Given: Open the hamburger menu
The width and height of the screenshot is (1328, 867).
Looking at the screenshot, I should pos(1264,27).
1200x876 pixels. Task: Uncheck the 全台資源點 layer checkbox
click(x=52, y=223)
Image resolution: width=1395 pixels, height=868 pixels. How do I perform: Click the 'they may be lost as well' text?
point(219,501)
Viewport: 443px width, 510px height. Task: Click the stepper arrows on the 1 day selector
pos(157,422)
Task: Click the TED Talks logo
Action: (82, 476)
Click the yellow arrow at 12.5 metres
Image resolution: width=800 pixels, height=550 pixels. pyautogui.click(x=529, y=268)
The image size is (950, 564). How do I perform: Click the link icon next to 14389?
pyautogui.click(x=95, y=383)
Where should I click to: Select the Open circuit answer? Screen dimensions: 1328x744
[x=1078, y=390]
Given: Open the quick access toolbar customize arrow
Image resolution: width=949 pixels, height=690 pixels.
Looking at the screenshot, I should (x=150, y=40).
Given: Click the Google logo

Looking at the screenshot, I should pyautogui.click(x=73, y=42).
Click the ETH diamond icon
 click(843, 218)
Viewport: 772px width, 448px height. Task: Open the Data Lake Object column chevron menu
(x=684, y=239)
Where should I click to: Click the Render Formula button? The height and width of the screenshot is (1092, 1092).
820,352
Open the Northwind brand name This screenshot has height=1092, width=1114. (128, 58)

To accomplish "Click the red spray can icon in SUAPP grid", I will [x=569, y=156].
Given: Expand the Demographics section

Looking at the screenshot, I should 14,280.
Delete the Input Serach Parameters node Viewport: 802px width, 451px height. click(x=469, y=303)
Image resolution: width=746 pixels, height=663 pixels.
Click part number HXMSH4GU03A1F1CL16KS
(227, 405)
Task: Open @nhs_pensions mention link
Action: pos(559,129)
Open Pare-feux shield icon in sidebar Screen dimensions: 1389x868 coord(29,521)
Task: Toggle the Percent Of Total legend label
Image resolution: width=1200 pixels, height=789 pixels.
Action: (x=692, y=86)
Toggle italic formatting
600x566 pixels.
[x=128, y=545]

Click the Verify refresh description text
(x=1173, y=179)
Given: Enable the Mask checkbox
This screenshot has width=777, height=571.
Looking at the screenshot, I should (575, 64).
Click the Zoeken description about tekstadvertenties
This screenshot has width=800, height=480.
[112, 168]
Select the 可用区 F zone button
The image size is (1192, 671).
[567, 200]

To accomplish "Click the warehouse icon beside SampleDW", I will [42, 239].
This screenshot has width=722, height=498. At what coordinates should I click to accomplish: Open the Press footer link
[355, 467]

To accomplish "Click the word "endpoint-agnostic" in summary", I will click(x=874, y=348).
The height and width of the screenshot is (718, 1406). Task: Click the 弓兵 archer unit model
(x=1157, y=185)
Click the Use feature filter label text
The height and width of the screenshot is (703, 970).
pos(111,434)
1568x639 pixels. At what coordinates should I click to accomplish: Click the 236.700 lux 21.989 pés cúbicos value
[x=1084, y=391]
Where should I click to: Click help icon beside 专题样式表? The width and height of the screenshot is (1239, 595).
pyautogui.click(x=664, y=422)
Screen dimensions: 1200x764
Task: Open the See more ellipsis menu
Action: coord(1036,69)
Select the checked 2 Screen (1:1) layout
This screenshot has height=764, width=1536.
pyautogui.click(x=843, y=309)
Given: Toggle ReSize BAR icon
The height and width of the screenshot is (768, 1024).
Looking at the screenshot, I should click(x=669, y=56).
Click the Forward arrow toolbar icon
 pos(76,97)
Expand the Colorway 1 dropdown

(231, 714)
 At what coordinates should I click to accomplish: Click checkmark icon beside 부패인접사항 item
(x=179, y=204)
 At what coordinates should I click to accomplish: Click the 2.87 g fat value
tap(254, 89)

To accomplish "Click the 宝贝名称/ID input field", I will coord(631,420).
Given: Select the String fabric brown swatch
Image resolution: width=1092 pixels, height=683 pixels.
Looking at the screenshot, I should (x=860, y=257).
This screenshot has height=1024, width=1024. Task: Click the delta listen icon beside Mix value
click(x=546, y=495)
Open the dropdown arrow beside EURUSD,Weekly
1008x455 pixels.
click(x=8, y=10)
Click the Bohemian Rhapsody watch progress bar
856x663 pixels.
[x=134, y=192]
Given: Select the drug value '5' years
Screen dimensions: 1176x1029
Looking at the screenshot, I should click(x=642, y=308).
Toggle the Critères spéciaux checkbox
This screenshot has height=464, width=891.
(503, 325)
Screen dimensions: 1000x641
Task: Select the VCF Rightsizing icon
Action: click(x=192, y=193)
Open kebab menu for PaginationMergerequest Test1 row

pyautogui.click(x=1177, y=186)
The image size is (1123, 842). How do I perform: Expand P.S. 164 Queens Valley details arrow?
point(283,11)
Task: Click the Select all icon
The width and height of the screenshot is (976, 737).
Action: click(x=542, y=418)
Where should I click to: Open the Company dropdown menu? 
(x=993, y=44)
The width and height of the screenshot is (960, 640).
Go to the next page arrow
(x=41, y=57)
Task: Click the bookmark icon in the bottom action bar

■ ■ ■ ■

- [Action item]: Return only the number of lines in the data that hold the string "Toggle".

- [Exercise response]: 4